• **GOAL**
Can you change "toolbar" to "ribbon" in the material from its start through the line containing "[x=370, y=773]", inclusive, and reproduce those lines with nothing else altered?

MATERIAL SHOWN start

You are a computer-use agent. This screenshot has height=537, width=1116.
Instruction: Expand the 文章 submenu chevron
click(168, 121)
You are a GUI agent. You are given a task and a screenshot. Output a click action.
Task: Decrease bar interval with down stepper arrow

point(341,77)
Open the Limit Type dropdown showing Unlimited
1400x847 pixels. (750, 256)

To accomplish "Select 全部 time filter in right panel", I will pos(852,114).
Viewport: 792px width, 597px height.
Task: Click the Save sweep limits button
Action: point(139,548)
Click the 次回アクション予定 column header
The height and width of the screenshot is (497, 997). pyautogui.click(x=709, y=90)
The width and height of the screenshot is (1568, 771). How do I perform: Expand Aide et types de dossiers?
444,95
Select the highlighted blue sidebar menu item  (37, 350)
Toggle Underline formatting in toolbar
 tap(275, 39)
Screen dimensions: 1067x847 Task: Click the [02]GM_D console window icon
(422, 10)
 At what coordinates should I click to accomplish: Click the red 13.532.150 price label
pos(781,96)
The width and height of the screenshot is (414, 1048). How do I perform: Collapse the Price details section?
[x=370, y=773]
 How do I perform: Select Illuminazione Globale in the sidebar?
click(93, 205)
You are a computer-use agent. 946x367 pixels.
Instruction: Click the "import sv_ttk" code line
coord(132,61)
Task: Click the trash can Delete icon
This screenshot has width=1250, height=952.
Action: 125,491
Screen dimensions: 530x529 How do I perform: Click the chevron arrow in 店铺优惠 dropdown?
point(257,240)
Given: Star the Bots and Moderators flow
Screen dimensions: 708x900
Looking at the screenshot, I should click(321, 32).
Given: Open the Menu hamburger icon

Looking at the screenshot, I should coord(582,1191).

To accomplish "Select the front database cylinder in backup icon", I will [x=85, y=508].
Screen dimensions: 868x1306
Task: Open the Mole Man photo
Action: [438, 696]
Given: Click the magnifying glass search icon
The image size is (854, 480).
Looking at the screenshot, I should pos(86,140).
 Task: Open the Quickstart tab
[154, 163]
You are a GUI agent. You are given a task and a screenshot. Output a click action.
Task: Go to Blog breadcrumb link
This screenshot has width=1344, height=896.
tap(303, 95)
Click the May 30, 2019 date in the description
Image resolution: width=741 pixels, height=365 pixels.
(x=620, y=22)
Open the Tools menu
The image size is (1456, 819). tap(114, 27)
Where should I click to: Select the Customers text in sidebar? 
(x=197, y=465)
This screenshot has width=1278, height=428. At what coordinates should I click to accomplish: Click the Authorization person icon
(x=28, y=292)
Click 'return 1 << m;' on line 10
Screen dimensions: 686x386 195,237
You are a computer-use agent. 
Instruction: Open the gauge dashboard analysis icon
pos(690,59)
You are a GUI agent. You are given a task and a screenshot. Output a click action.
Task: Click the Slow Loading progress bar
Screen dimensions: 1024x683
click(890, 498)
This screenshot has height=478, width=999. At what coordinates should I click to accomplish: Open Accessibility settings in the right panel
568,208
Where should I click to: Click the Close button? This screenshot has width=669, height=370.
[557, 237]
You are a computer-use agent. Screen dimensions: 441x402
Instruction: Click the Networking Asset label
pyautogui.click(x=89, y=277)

MATERIAL SHOWN end

• **FULL RESPONSE**
You are a computer-use agent. This screenshot has height=537, width=1116.
Instruction: Expand the 文章 submenu chevron
click(168, 121)
You are a GUI agent. You are given a task and a screenshot. Output a click action.
Task: Decrease bar interval with down stepper arrow

point(341,77)
Open the Limit Type dropdown showing Unlimited
1400x847 pixels. (750, 256)

To accomplish "Select 全部 time filter in right panel", I will pos(852,114).
Viewport: 792px width, 597px height.
Task: Click the Save sweep limits button
Action: point(139,548)
Click the 次回アクション予定 column header
The height and width of the screenshot is (497, 997). pyautogui.click(x=709, y=90)
The width and height of the screenshot is (1568, 771). How do I perform: Expand Aide et types de dossiers?
444,95
Select the highlighted blue sidebar menu item  (37, 350)
Toggle Underline formatting in ribbon
 tap(275, 39)
Screen dimensions: 1067x847 Task: Click the [02]GM_D console window icon
(422, 10)
 At what coordinates should I click to accomplish: Click the red 13.532.150 price label
pos(781,96)
The width and height of the screenshot is (414, 1048). How do I perform: Collapse the Price details section?
[x=370, y=773]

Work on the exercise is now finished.